(Beginning of DATASET RECORDS)

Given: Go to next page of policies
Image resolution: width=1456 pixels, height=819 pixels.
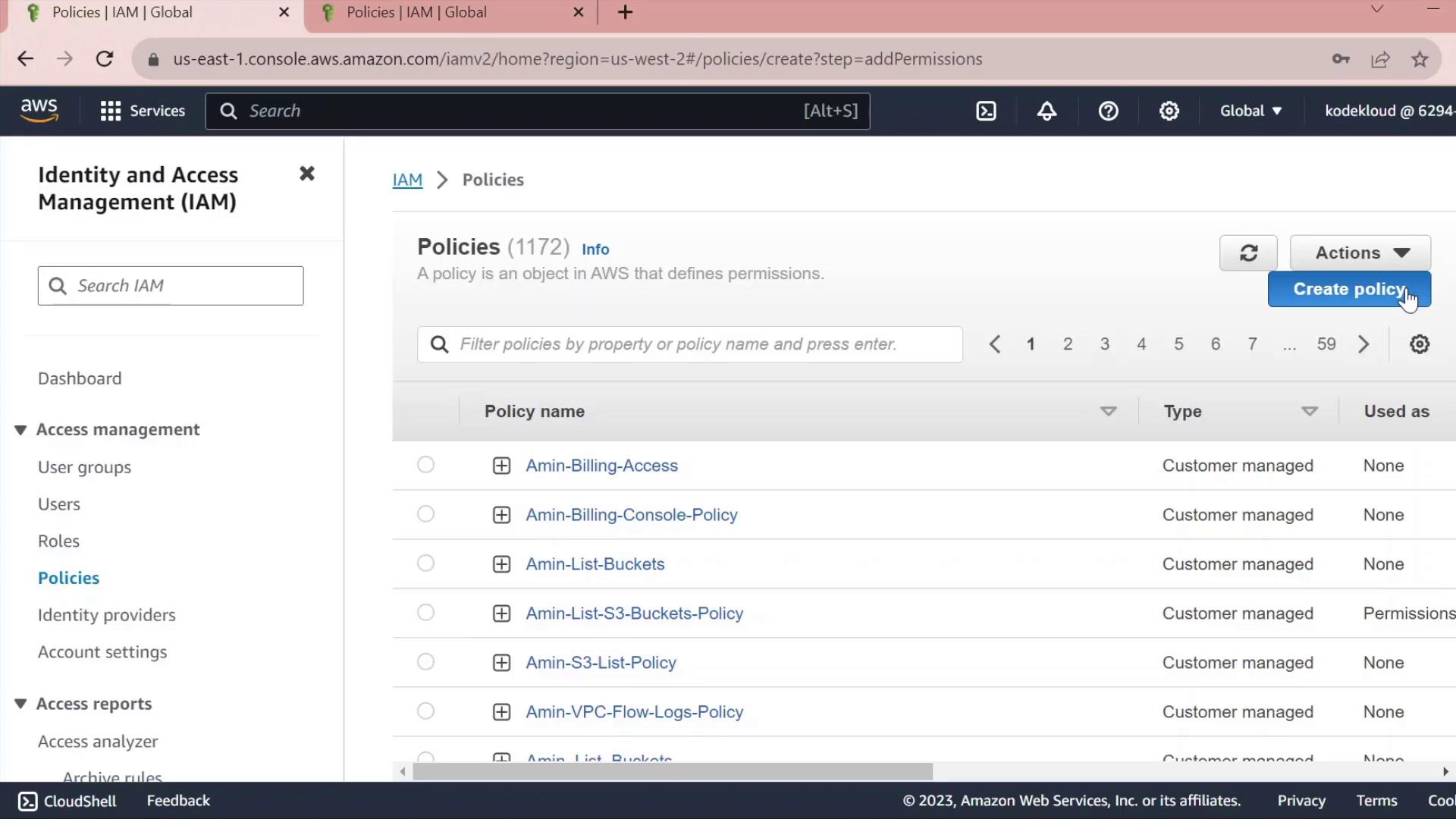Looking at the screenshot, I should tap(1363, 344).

(End of DATASET RECORDS)
(Beginning of DATASET RECORDS)

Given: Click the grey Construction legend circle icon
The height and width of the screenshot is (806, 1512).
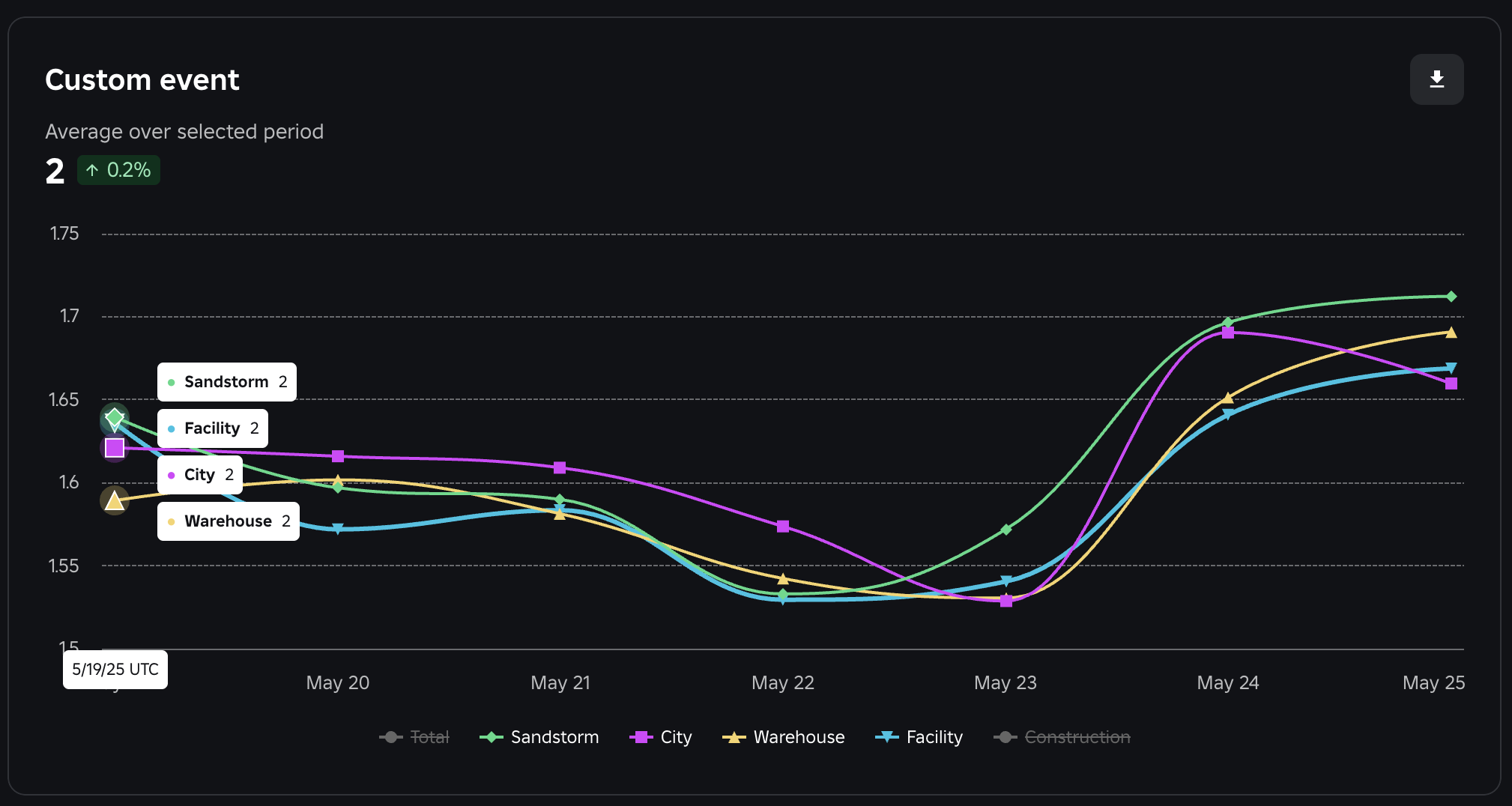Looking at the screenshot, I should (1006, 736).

(End of DATASET RECORDS)

## [YOUR TASK]
Reply with the number of lines in the entries that hold the word "Given", and add no other words.

## [RESULT OF THE TASK]
2